* **Exercise prompt**: Put every line of the listing into a numbered list, skipping blank lines. Leave the pictures out of your answer.

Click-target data
— Begin —
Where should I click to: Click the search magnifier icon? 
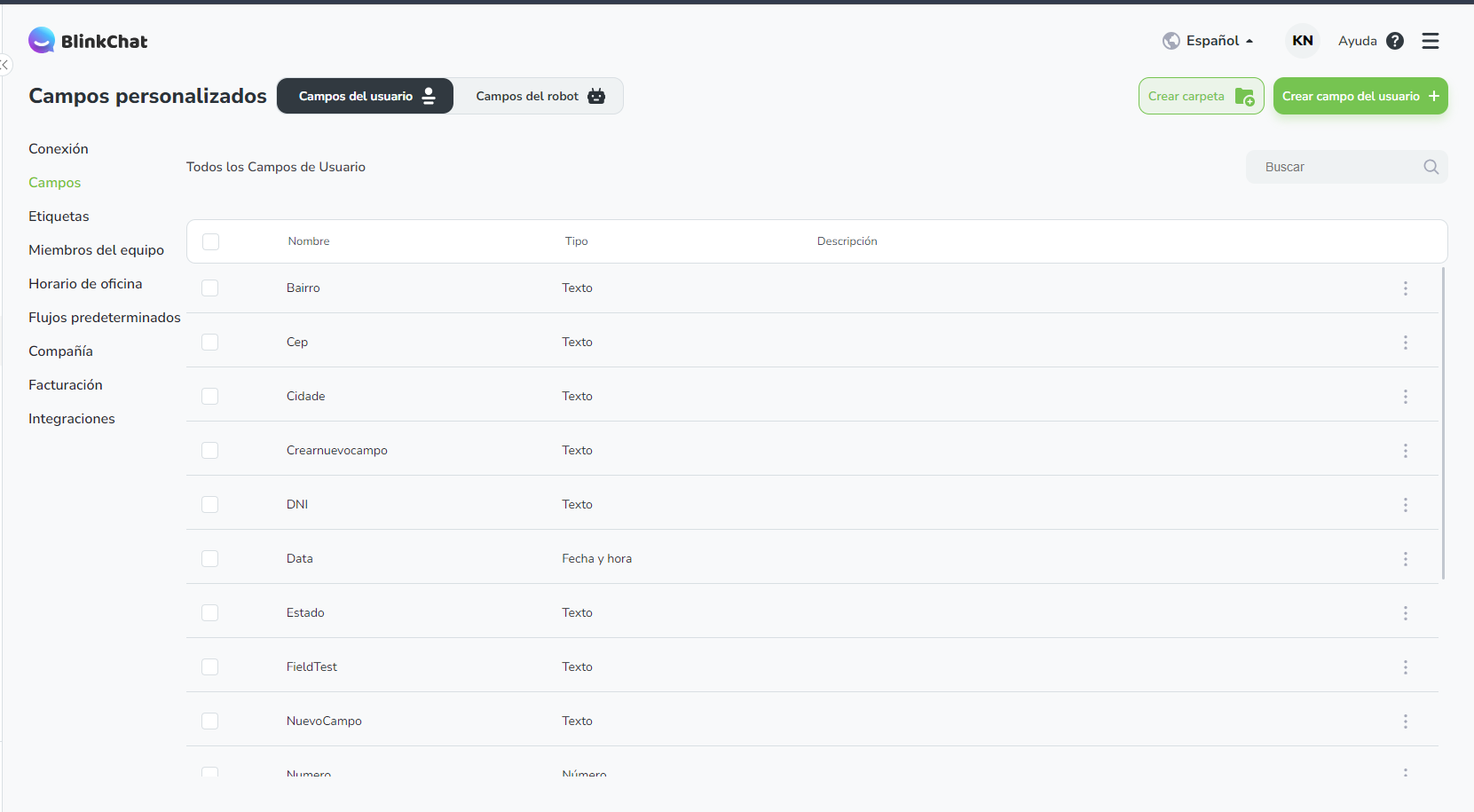[x=1431, y=167]
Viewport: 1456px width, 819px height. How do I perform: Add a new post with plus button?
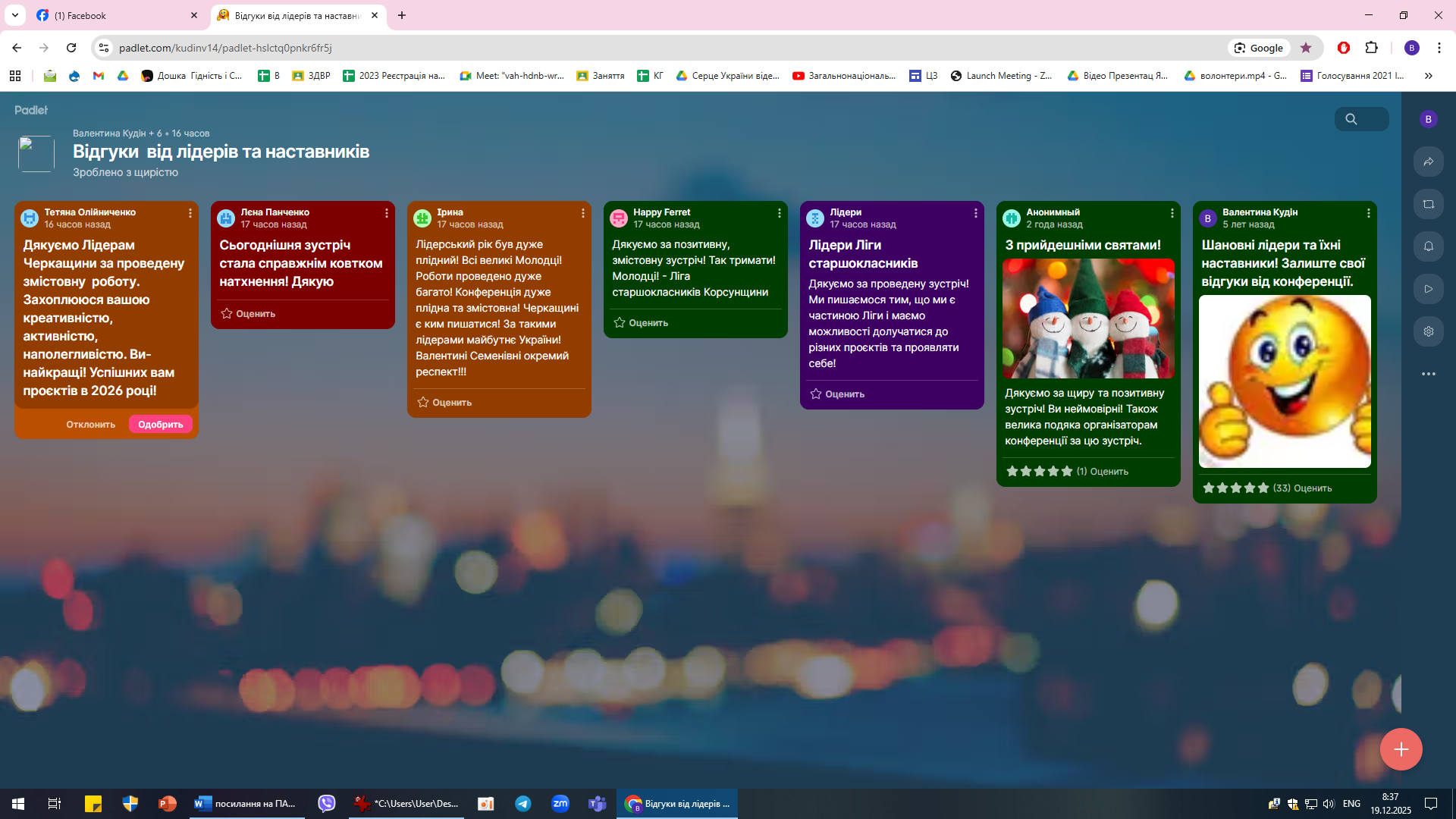click(1401, 749)
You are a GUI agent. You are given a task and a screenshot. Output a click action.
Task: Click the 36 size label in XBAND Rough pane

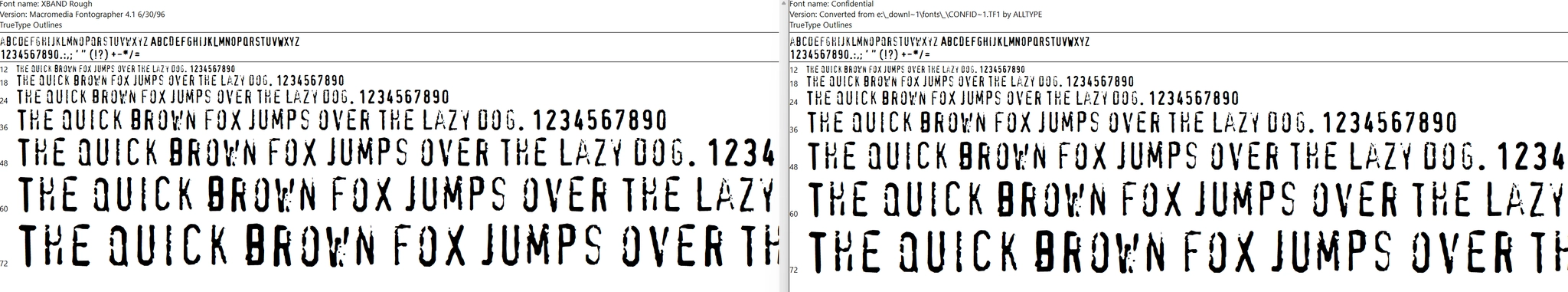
— End —
* **Answer to the task**:
1. Where should I click to: Click the search magnifier icon? 
2. [x=1431, y=167]
3. Viewport: 1456px width, 819px height. How do I perform: Add a new post with plus button?
4. click(1401, 749)
5. You are a GUI agent. You are given a task and a screenshot. Output a click action.
6. Task: Click the 36 size label in XBAND Rough pane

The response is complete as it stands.